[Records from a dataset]
--- --- ---

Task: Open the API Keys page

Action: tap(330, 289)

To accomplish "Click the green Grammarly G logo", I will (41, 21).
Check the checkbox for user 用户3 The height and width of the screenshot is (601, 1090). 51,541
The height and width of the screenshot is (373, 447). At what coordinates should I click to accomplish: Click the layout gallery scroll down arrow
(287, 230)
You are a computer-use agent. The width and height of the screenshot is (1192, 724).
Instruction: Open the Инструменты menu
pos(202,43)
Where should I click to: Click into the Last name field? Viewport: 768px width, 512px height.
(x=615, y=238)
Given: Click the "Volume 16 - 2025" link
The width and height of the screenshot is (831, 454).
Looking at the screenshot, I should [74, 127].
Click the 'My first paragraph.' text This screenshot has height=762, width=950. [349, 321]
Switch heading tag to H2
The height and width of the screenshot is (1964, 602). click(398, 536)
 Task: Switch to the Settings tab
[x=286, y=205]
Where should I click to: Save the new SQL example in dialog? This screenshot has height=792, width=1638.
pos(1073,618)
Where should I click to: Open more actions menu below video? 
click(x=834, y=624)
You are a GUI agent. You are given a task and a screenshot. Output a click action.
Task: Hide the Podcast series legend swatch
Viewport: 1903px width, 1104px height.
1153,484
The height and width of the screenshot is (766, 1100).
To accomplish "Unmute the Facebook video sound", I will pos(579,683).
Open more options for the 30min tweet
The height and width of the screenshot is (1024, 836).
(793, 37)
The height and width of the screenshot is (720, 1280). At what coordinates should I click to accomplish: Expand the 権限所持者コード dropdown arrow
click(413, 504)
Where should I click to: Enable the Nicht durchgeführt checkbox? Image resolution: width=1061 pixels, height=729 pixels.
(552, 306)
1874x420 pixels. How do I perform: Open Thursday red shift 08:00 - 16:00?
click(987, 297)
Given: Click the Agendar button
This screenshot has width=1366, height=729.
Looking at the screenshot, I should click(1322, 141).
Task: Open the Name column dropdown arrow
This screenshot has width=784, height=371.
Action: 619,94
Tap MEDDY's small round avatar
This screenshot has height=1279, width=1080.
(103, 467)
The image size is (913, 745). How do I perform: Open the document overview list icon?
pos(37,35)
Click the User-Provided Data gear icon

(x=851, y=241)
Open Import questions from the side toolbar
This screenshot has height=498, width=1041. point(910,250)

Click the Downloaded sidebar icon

--- --- ---

→ **Work instructions**: All lines above from the line with "You are a GUI" through the line with "Open more options for the 30min tweet", both included, are to be set down exactly, with nothing else.

→ **Solution to the exercise**:
You are a GUI agent. You are given a task and a screenshot. Output a click action.
Task: Hide the Podcast series legend swatch
Viewport: 1903px width, 1104px height.
1153,484
The height and width of the screenshot is (766, 1100).
To accomplish "Unmute the Facebook video sound", I will pos(579,683).
Open more options for the 30min tweet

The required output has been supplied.